The origins of Continue & Begin™ Fast Coaching go back to the 1990s. I developed an early version of Continue & Begin™ when lecturing mature students in management studies.
One-to-one tutorials were enlightening. I found to my surprise that even the most self-assured, assertive and apparently confident managers harboured anxieties and self-doubt about personal performance and capability. I discovered few of my students were skilled at celebrating their successes.
For many, their critical inner voice was hard at work undermining their achievements and skills, suggesting frailties hidden from others, and re-running internal videos and audio tapes of things they wish they’d said and done at work and things they wished they hadn’t said and done. ‘What other people think’ was a thread through much of their internal processing. Many of my students were outstanding at personal criticism. I clearly remember during coursework assessment giving one manager a ‘Distinction for Self Flagellation’.

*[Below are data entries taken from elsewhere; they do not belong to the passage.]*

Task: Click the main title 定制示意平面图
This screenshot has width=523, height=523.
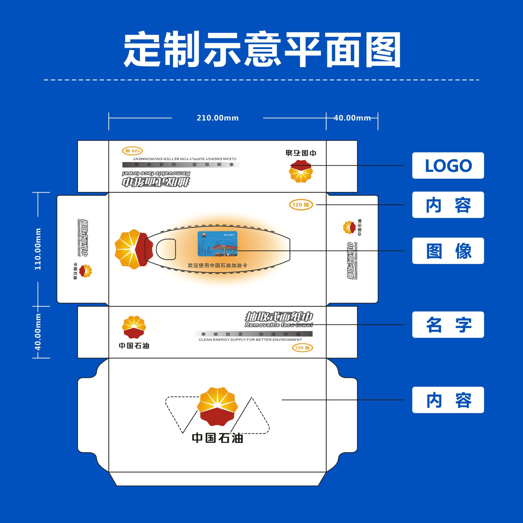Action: [262, 50]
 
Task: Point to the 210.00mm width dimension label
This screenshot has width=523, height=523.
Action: [218, 118]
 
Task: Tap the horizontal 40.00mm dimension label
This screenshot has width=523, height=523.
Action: [352, 118]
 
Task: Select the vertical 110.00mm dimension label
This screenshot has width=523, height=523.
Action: [38, 249]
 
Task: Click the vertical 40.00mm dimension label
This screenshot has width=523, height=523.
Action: [38, 332]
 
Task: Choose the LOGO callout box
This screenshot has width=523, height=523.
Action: [448, 165]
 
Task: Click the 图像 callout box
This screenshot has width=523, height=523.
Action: [448, 251]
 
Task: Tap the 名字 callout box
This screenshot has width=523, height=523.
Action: [448, 325]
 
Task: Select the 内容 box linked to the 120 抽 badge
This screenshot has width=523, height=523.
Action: [448, 205]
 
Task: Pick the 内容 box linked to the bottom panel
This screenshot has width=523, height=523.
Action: [448, 400]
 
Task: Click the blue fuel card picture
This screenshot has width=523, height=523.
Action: [217, 244]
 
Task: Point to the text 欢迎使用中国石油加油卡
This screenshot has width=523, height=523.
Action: [217, 265]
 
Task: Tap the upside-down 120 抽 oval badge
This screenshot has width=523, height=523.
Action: [132, 151]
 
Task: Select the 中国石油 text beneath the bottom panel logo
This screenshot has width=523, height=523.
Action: [217, 438]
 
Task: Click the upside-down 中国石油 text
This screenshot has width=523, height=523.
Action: [301, 153]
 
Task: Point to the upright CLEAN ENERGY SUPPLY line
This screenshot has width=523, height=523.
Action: [250, 340]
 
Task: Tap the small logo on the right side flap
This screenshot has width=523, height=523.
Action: [349, 227]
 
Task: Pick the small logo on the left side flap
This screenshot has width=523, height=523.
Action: [85, 271]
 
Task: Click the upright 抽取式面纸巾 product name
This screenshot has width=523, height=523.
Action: [279, 317]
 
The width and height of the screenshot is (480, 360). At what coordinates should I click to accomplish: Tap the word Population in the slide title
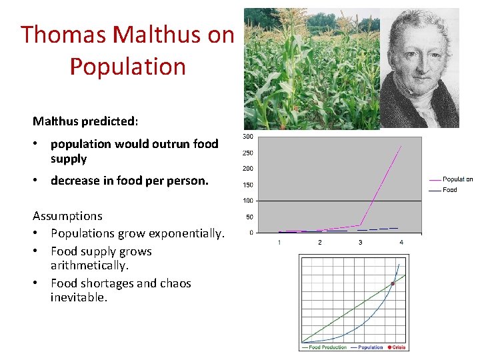[127, 67]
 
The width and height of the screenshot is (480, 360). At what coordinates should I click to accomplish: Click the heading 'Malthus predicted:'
[85, 121]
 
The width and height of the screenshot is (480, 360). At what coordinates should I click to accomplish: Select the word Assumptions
[67, 216]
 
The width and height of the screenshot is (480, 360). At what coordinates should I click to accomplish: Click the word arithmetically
[89, 265]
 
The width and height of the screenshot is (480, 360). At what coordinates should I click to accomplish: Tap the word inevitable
[79, 297]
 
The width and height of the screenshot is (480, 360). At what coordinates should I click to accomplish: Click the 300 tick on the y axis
[247, 137]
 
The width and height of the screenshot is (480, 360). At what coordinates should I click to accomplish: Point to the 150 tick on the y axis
[247, 185]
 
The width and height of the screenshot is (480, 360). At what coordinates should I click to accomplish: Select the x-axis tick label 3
[361, 242]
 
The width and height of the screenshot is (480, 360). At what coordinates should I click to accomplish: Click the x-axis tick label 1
[279, 242]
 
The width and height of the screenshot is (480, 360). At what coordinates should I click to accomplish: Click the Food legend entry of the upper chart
[449, 190]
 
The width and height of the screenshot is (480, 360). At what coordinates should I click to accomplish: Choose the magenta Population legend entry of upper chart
[457, 179]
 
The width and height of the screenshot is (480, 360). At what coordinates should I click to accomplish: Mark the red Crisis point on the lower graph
[393, 283]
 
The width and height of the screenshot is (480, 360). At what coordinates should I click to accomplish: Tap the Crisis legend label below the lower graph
[398, 347]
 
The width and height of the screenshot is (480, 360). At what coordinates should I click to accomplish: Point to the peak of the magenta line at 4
[401, 145]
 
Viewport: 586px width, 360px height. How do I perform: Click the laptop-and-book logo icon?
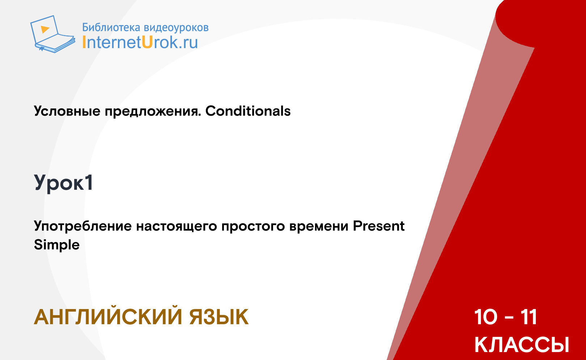(52, 34)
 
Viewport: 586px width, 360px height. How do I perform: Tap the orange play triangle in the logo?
(45, 29)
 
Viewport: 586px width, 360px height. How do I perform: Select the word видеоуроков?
(176, 28)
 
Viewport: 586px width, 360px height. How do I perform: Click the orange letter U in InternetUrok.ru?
(147, 42)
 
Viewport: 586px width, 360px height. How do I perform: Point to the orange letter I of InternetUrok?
(84, 42)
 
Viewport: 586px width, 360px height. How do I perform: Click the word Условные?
(67, 111)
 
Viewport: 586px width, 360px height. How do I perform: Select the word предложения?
(153, 112)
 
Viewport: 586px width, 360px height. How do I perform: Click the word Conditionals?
(248, 111)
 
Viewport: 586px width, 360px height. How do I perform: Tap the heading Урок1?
(64, 183)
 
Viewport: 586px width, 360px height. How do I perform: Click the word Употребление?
(83, 226)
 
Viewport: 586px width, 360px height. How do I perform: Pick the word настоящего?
(177, 226)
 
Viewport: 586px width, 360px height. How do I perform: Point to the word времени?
(319, 226)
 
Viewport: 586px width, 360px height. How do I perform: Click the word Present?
(379, 226)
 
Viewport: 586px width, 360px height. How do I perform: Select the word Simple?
(57, 245)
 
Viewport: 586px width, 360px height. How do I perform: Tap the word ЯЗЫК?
(219, 317)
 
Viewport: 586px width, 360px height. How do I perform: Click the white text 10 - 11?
(506, 317)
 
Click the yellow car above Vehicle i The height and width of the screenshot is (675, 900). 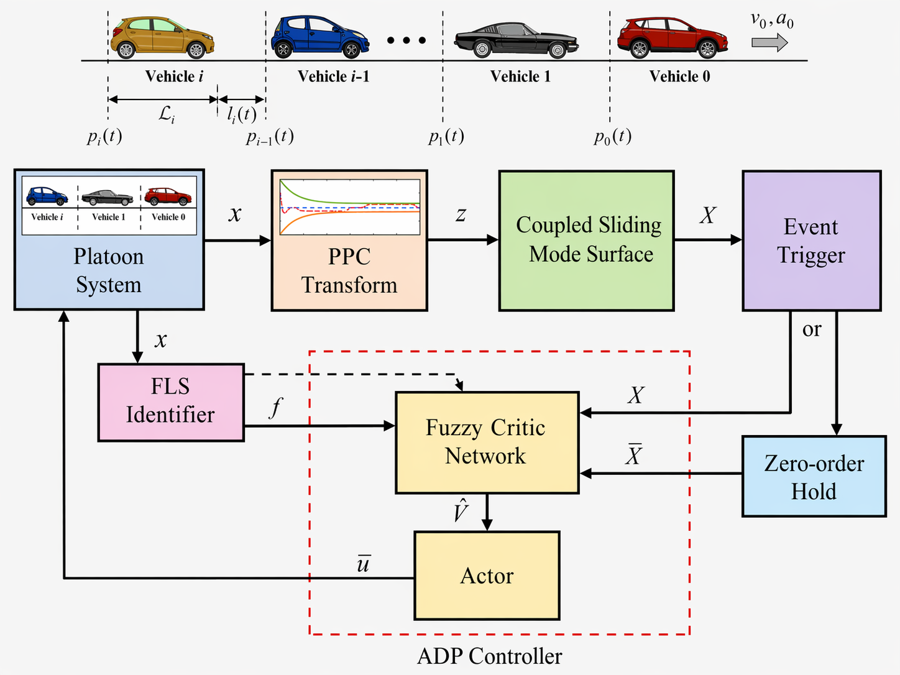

Trust began to build between tutor and student. Managers’ personal ‘masks’ fell away and the real person emerged. Tutorials became honest and hidden anxieties surfaced. “What if I fail?” and “I can’t do this” were phrases I heard often.
I encountered managers who were clearly under enormous personal pressure, in responsible management roles during difficult economic times. Many students had the additional burden of organisations which dwelled on ‘improvement needs’ with minimal recognition of continuing successful performance. The financial well-being of their family unit depended on success at work. It was a potent mix – strain at work, money worries, balancing home life, child care, and relationships – and now a professional development management course!
I determined to embark on a programme of ego-strengthening. The origins of my strategy lay in therapeutic work I was studying at the time. I began each tutorial with Enforced Celebration. I asked each student to highlight their professional and personal development achievements since our last tutorial and to make a note of these successes. I was ruthless in demanding adherence to ‘celebration’. The effect was dramatic. Students’ physiology changed, their facial expressions, posture, breathing patterns, minor motor movements, skin tone and language patterns, all changed as they began to acknowledge their achievements and recognise how talented they were.
For some, we considered “What would happen if?” and an early version of Can’t to Can™ evolved. For others, we explored what eventually became known as their Structure of Well-Done-Ness™.
Confidence was manifest! Students began to think of professional development based on a platform of personal confidence. Grades improved. We won Awards! We were onto something…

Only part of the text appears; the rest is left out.